With a sense for the small miracles of everyday life, he likes to show minimalism in its purest form. His search for silence and serenity is reflected in most of his work. Dreams, beautiful moments full of melancholy and sensual perception are important parts of his life in an increasingly hectic world.

“La drosera”, Otto Pienne, 
German painter, co-founder with Heinz Mack of the ZERO group.


Luis Carlos Carrera, contemporary Brazilian painter

                                 “The key in the hand”, a work by Chiharu Shiota, for the Japanese pavilion at the Venice Biennale.

It’s immersive, dreamlike and magnificent. Especially with this somewhat disturbing soundtrack.
Thousands of keys suspended from red wires that cover the ceiling as if in a cave, with two boats floating in the middle.
A message with strong symbols: the keys (happiness?), the boats (freedom for migrants?)…
What do you see?

Dice by Gilles Barbier 


Piotr Unklanski


Rita Kernn-Larsen, Self-portrait (Connais-toi toi-même), 1937, oil on canvas

                                                                                   Georgia O’Keeffe, Sunrise, 1916.

In New York in 1908, Georgia O’Keeffe discovered an exhibition of drawings by Rodin in the avant-garde gallery 291. Little did she know that 10 years later it would be her paintings that would be exhibited there by Alfred Stieglitz, the brilliant photographer she would marry a few years later.
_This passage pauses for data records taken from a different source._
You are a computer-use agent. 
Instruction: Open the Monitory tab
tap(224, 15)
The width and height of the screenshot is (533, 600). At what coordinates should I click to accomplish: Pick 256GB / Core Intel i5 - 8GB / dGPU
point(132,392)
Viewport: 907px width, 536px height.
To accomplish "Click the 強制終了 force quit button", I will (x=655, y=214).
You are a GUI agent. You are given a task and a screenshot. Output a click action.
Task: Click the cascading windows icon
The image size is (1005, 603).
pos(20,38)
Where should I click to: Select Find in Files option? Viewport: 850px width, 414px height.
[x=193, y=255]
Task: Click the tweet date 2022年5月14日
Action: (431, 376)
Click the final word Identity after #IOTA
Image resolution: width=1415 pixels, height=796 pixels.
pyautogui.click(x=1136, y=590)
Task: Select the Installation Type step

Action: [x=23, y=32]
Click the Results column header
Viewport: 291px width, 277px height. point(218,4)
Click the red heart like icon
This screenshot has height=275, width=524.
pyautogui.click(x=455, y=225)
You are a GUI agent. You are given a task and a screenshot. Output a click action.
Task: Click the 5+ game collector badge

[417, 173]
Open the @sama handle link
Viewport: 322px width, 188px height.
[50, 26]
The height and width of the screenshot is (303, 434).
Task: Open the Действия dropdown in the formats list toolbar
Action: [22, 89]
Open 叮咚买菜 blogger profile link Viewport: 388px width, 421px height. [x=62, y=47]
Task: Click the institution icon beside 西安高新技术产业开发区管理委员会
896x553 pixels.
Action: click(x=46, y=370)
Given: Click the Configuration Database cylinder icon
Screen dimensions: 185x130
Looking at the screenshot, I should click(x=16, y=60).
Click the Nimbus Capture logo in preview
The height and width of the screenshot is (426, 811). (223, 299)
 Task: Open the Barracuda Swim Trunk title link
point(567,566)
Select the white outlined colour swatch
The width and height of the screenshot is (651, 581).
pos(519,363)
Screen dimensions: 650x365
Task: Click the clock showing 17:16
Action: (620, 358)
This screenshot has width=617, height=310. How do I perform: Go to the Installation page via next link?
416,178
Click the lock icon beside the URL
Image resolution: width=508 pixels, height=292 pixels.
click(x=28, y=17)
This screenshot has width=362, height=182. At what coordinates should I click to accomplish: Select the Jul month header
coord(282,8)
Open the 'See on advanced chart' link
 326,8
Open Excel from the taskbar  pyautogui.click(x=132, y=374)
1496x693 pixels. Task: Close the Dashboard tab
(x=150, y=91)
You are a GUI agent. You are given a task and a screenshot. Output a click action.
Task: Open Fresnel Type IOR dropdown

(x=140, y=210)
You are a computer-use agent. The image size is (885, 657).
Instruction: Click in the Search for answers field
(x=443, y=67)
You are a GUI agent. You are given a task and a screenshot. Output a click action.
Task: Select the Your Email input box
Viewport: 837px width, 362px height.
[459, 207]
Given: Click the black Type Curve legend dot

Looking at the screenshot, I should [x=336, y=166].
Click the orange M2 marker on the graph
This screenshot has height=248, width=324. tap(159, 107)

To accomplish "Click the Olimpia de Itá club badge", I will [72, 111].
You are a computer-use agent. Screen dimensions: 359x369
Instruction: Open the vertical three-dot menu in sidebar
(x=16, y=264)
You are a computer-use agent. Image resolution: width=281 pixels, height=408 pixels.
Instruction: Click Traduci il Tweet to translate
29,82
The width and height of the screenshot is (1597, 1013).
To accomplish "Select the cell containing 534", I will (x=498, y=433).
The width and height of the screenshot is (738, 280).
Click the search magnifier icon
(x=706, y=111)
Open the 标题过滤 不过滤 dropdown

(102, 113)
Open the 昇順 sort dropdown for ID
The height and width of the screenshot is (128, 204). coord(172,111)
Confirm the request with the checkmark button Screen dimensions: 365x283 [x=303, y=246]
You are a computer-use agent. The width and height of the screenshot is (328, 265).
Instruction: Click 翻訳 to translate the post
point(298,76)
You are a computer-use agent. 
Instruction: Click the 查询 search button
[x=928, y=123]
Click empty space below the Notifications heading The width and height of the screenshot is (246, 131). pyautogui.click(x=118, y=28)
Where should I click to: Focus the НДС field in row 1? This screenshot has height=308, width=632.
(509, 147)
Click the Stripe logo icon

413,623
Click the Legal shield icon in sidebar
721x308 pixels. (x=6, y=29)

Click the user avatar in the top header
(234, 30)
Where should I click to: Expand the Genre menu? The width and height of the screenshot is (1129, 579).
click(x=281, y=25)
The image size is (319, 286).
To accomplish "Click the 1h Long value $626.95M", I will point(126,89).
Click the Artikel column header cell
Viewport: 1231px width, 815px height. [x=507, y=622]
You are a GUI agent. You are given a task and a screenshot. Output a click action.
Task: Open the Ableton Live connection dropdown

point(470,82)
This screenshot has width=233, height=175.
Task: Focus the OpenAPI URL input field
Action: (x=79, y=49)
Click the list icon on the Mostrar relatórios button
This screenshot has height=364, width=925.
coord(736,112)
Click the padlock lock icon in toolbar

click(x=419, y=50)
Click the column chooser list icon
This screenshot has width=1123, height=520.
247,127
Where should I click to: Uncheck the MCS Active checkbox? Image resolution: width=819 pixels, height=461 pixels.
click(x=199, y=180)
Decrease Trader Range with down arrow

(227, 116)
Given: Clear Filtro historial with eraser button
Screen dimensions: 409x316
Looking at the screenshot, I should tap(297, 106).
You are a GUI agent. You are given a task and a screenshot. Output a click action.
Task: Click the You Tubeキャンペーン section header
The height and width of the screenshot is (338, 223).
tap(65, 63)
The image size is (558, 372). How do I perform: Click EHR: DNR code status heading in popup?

From then on, her life was divided between the skyscrapers of New York and the vastness of Lake George and New Mexico, where she settled in 1940. Wherever she went, she drew inspiration from nature to paint, from the petals of a flower to the starry sky, and above all, she transformed her perceptions into visions bordering on abstraction. Under her brush, from the infinitely small to the infinitely large, Georgia O’Keeffe tells us all about the dreams of freedom, space and silence that drive her.

Throughout her 60 years of creative work, the painter accompanied and often stimulated the great artistic currents of North America: the modernism of the 1920s, the search for identity in the 1930s and the advances in abstract painting in the 1960s.


                                                 La japonaise, Claude Monnet, 1876, oil on canvas, Museum of Fine Arts, Boston

This work, also entitled “Japonerie”, was exhibited at the second Impressionist painters’ exhibition, and the large painting aroused passionate reactions.
Taking on a human-sized model was an exercise in style and a clear test of virtuosity.
For this painting, the artist forgot the Impressionist codes and preferred a marked realism with a figure with defined contours, unlike his landscape paintings.
Here, Monet flirts with the exotic, putting Japan in the foreground.

The painting shows a European woman wearing a Japanese kimono.

The model is Camille Doncieux, the master’s first wife, who poses as a Parisian dressed as a Japanese woman and wears a blond wig to emphasise her European origins.
Monet showed great mastery of colour, using warm, vivid tones, and was largely inspired by Japanese prints, of which he was a fervent collector. The kimono is said to have been imported from the Kabuki theatre.

The model looks at the viewer with connivance, fanning herself with a Japanese fan or “ôgi”.
The theme of the work reflects the painter’s attraction to the Land of the Rising Sun, as evidenced by the water garden at his house in Giverny.

The painting was not sold immediately because of its sexual ambiguity (the drawings on the kimono in front of the model’s private parts), which was denounced by the critics of the time.
Although it is one of the masterpieces of art history, Monet himself disowned the painting, believing that the depiction of his beloved wife lacked naturalness and did not pay homage to her.